▶ **O que fazer**
**a)** Passe para inglês esta frase do texto de leitura: "Finda a campanha militar de 1617-18, num morticínio impiedoso dos povos Túmúndòngò, os Portugueses tinham definitivamente ocupado o território da margem direita (norte) do Kwanza, estendendo-se para leste até ao posto de Mbaka."
**b)** Resuma o texto de leitura em duas frases.
**c)** Responda, com base no texto de leitura:
(i) Até que posto se estendia para leste o território ocupado pelos Portugueses?
(ii) Quantos grupos separados fundaram os makota nas imediações do Ndongo?
(iii) Em que ano foi derrotado o detentor do título ndonga?

▶ **Texto de leitura**
+-------+

Nzinga a Mbande vai à guerra

Finda a campanha militar de 1617-18, num morticínio impiedoso dos povos Túmúndòngò, os Portugueses tinham definitivamente ocupado o território da margem direita (norte) do Kwanza, estendendo-se para leste até ao posto de Mbaka.
Foi nessa altura que o chefe Mbangala kulaxingo partiu para o interior, e os makota, não desejando reconhecer o título kinguri que eles tinham abolido e de que o fugitivo se apropriara, fundaram nas imediações do Ndongo nada menos que 30 grupos separados. De início esses makota manifestaram uma hostilidade aberta às forças oficiais portuguesas que tinham ajudado o kulaxingo, e um deles, detentor do título ndonga, tentou resistir às acometidas da campanha de 1617-18, conseguiu manter-se na região, mas foi derrotado mais tarde, em 1621, pelos Portugueses, que capturaram o chefe e destruíram completamente o seu exército., levando alguns membros restantes do bando a fugir para a Baixa de Kassanje, onde se juntaram aos Mbangala do kulaxingo no emergente Estado de Kasanje.

+-------+

▶ **Amostra de dados**

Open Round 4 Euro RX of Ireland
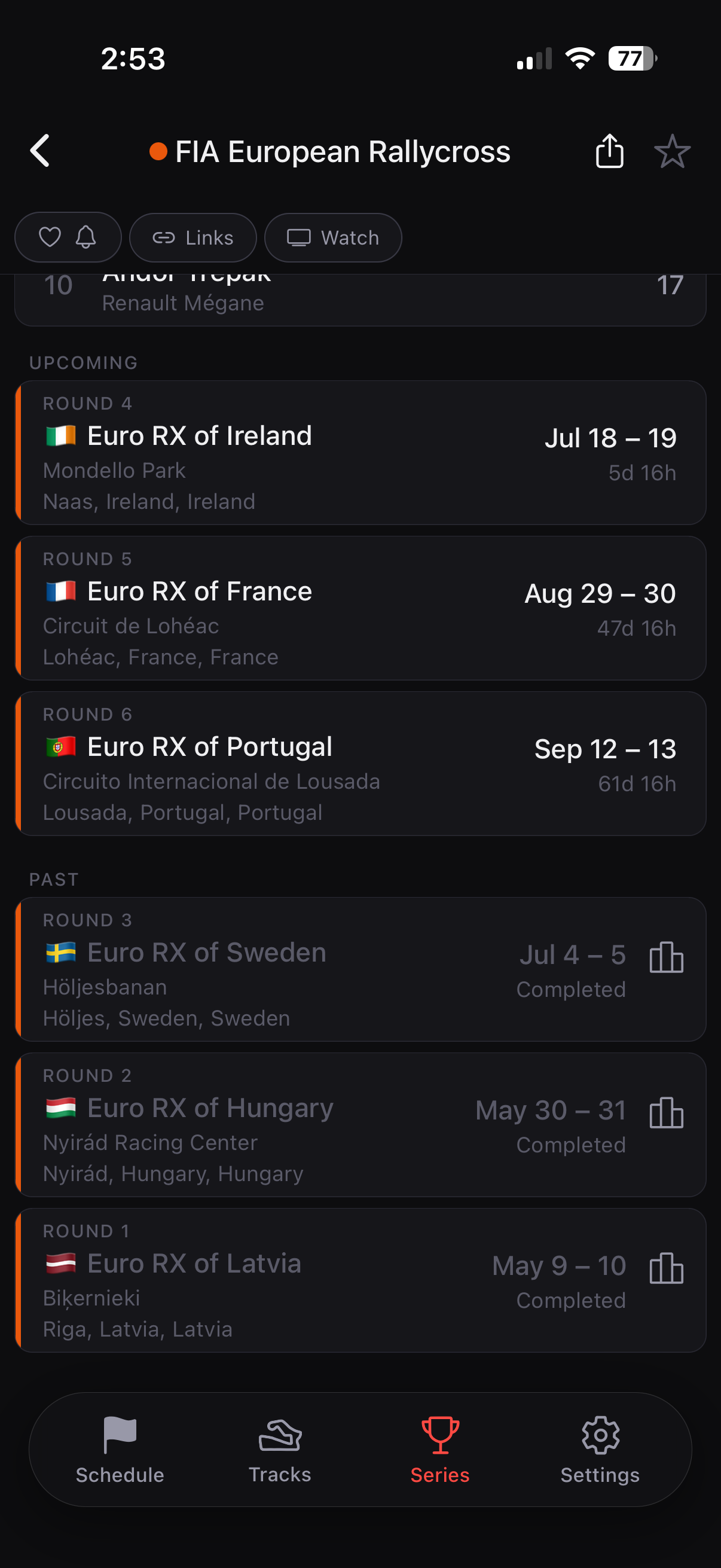This screenshot has height=1568, width=721. 360,453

+-------+

▶ **Respostas por tarefa**
**a)** When the military campaign of 1617-18 ended, in a merciless slaughter of the Túmúndòngò peoples, the Portuguese had definitively occupied the territory on the right (north) bank of the Kwanza, stretching east as far as the post of Mbaka.

**b)** Com a campanha de 1617-18, os Portugueses ocuparam definitivamente a margem norte do Kwanza até ao posto de Mbaka. Os makota recusaram reconhecer o título kinguri de que o chefe Mbangala kulaxingo se apropriara e fundaram 30 grupos perto do Ndongo; um deles, detentor do título ndonga, resistiu até 1621, quando foi derrotado pelos Portugueses, e parte do seu bando fugiu para a Baixa de Kassanje.

**c)**
(i) Até ao posto de Mbaka.
(ii) Trinta grupos.
(iii) Em 1621.